=== Given exercise ===
Convert the lines from the line with "Select the Sale!" to the line with "Click the 项目代码", both included, into a Markdown table with two columns, Row and Text: Row holds a running number and Text holds the line. Leave out any blank lines.

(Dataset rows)
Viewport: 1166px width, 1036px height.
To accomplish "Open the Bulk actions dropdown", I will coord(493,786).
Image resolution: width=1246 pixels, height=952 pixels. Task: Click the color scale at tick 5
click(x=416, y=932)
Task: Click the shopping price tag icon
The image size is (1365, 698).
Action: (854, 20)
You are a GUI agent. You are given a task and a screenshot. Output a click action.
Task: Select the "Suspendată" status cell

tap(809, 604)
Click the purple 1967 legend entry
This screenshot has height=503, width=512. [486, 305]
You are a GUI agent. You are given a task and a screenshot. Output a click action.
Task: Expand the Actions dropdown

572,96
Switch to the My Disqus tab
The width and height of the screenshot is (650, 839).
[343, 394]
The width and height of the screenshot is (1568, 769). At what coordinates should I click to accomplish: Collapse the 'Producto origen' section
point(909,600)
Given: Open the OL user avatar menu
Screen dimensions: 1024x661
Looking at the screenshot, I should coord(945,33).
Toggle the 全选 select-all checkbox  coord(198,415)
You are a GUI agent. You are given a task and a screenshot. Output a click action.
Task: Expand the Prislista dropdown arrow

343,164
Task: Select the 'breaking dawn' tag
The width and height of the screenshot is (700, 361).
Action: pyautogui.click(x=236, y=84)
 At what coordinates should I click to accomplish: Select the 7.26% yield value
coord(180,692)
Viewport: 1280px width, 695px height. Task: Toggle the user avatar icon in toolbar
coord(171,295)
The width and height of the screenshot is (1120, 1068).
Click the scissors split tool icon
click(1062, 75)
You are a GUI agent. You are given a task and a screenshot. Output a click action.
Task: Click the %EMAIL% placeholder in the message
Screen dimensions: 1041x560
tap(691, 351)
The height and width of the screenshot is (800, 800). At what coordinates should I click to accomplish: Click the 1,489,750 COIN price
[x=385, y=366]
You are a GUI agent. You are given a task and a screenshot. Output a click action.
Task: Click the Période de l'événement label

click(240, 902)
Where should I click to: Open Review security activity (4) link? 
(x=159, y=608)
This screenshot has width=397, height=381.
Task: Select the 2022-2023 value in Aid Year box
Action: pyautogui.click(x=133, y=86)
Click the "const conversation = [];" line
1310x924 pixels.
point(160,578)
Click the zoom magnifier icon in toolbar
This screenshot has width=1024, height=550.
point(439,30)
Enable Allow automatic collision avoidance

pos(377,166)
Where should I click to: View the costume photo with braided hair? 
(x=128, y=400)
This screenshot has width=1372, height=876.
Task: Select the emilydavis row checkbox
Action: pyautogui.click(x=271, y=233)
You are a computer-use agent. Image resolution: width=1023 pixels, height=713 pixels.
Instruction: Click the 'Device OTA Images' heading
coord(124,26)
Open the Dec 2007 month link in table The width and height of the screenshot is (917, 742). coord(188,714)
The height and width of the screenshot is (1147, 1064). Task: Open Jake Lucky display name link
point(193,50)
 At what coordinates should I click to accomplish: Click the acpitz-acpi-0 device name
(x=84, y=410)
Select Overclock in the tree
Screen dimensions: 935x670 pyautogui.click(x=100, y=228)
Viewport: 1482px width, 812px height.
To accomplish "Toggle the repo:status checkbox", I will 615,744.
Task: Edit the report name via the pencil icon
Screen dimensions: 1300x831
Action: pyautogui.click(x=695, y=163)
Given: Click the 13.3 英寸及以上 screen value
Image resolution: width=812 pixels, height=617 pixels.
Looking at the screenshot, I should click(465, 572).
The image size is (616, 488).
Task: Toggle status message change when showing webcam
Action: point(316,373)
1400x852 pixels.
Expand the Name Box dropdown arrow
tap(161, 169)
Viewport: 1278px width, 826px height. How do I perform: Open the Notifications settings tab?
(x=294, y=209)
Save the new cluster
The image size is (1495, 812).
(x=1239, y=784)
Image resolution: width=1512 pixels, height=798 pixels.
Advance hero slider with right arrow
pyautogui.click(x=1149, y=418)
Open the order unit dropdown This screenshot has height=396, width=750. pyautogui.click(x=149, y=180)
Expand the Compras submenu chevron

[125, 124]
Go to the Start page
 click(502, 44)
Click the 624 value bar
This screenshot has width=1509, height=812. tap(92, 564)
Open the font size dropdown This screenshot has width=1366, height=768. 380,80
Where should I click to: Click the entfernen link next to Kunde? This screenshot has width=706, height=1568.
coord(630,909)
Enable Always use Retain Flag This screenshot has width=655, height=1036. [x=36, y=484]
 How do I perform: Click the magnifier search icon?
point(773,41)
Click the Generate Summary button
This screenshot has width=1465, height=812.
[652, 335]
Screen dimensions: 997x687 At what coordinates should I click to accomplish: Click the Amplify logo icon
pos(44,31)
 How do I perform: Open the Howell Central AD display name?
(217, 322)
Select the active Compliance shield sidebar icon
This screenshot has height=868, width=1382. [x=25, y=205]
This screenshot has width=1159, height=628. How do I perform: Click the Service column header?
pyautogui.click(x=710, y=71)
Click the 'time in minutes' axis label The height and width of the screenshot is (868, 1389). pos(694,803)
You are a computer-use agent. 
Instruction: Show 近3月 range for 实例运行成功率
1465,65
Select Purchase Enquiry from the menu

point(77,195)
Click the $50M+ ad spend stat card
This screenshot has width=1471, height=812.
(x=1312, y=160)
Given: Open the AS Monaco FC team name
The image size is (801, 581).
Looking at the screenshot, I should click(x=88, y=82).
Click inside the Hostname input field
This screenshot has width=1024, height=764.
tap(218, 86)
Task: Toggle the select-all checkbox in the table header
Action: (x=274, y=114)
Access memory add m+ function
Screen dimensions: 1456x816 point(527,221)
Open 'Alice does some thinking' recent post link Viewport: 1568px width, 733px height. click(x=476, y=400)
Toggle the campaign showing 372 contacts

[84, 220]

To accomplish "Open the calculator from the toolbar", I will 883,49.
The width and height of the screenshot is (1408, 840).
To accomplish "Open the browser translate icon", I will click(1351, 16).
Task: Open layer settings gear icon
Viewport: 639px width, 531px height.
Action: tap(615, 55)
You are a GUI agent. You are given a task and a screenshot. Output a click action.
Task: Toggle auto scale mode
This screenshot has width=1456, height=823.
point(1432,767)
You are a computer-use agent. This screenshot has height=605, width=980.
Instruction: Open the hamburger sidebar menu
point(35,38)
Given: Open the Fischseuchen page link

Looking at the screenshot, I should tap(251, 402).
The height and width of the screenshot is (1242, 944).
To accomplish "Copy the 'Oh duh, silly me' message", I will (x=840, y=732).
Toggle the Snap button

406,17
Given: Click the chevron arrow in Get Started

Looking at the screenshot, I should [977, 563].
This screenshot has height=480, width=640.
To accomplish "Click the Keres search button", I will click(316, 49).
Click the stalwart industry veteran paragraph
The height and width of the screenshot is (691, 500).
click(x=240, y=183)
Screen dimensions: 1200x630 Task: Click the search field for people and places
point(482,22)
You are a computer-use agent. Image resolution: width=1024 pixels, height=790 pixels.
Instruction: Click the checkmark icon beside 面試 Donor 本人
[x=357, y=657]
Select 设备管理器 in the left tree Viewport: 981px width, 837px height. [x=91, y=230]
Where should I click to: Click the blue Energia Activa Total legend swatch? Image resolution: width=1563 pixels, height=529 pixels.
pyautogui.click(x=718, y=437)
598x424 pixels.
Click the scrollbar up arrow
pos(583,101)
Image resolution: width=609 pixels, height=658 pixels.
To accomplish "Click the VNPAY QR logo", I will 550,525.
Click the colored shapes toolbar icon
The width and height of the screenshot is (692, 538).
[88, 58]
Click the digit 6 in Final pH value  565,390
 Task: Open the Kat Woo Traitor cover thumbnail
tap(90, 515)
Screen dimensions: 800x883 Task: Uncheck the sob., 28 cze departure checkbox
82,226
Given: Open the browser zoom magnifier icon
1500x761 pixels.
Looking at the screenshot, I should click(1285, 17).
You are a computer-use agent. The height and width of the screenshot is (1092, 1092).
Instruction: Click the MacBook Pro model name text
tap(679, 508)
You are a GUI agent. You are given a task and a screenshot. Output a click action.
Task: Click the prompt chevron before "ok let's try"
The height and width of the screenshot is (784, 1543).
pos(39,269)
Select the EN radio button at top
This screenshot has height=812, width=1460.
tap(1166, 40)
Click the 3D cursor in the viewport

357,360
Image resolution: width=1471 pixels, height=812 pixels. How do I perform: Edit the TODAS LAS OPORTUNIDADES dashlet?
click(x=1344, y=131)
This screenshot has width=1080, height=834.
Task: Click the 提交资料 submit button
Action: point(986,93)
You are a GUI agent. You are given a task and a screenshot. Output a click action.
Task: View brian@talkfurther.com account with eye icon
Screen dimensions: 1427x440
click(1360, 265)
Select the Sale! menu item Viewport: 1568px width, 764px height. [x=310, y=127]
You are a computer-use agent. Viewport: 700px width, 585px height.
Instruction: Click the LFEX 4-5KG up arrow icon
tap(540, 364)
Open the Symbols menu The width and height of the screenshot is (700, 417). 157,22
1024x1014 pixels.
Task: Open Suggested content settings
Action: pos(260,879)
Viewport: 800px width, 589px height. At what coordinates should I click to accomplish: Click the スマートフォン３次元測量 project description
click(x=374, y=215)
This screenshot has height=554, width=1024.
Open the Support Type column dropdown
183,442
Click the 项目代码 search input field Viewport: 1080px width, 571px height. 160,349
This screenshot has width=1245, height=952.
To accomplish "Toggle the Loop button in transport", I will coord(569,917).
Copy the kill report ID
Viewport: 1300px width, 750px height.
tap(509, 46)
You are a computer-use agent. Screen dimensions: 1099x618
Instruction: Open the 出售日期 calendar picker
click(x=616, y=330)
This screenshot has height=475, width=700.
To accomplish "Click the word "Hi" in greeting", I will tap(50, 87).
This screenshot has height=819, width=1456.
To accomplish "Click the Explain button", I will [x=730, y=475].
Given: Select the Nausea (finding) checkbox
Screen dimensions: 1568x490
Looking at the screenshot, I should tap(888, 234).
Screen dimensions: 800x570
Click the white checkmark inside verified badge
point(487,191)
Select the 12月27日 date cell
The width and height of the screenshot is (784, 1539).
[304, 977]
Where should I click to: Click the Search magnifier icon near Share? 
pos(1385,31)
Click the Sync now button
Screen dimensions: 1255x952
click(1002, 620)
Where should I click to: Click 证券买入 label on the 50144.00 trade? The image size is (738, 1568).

=== Expected output ===
| Row | Text |
|---|---|
| 1 | Select the Sale! menu item Viewport: 1568px width, 764px height. [x=310, y=127] |
| 2 | You are a computer-use agent. Viewport: 700px width, 585px height. |
| 3 | Instruction: Click the LFEX 4-5KG up arrow icon |
| 4 | tap(540, 364) |
| 5 | Open the Symbols menu The width and height of the screenshot is (700, 417). 157,22 |
| 6 | 1024x1014 pixels. |
| 7 | Task: Open Suggested content settings |
| 8 | Action: pos(260,879) |
| 9 | Viewport: 800px width, 589px height. At what coordinates should I click to accomplish: Click the スマートフォン３次元測量 project description |
| 10 | click(x=374, y=215) |
| 11 | This screenshot has height=554, width=1024. |
| 12 | Open the Support Type column dropdown |
| 13 | 183,442 |
| 14 | Click the 项目代码 search input field Viewport: 1080px width, 571px height. 160,349 |